Nantucket health officials and visiting researcher Dr. Laurel Shader told residents that testing has found both non-detect wells and some private wells with PFAS above Massachusetts' 20 parts-per-trillion combined PFAS6 benchmark.
Andrew Shapiro, environmental contamination administrator in the Nantucket Health Department, said the town does not plan to reimburse private-well testing. "No — we're not planning to reimburse," Shapiro told a resident who asked whether the town would pay for private-well PFAS testing.
Shader summarized local and state testing data: earlier state-supported sampling of 41 private wells found a highest reported value of 51 ppt and roughly 12% exceeded the Massachusetts PFAS6 standard; follow-up testing described in the town's materials covered nearly 500 wells and showed about 10% exceeding the state benchmark. She also noted the town has a municipal well that was shut off in late 2022 after PFAS detection (reported at 55.5 ppt) and that the shut well has not supplied the distribution system for nearly three years.
For residents seeking testing, Shader and Shapiro said Barnstable County Lab is now state-certified to run PFAS analyses and the town can help people access testing. The presenters said the county lab's PFAS test is available for residents through the health department and that the lab fee is $265 per sample; the transcript lists testing for '16' or '18' PFAS compounds but the speaker's phrasing was unclear on the exact count.

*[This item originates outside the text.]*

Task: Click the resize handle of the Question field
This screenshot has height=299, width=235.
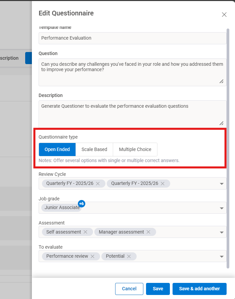Action: pos(221,81)
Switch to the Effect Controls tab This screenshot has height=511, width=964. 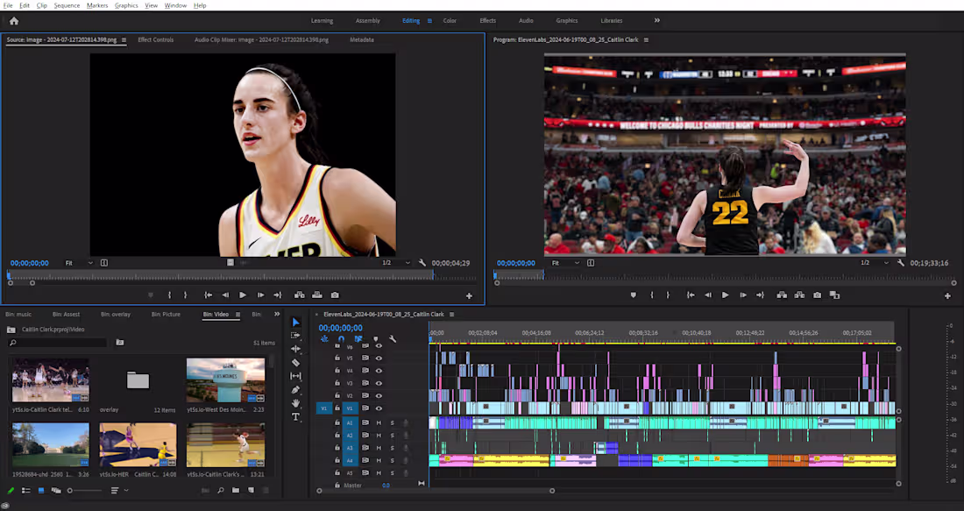click(155, 40)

Shader described filtration options for homeowners. Activated carbon and ion-exchange filters are effective for many long-chain PFAS, while reverse osmosis (RO) systems remove both long- and short-chain PFAS but generate substantial wastewater and may be constrained by septic rules (Title 5) that generally prohibit RO discharge to septic systems. Shader warned that short-chain PFAS are more likely to 'break through' carbon filters over time, so municipalities often change carbon media more frequently to manage short-chain passage.
On disposal, Shapiro said point-of-entry systems must be managed professionally and should not go to the landfill, while current rules allow spent point-of-use cartridges to be disposed in lined landfills. Both presenters and residents noted the broader challenge of dealing with PFAS-containing products and filter waste.
Shapiro and Shader pointed residents to posted slides and the town website for additional resources and reminded attendees of a follow-up public session on Dec. 11 that will focus on health effects.
What happens next: the Nantucket Health Department will post the recorded presentation and slides online and continue to provide access information for testing and local resources; residents are encouraged to contact the health department for testing assistance and to review the PFAS Exchange for interpretation tools.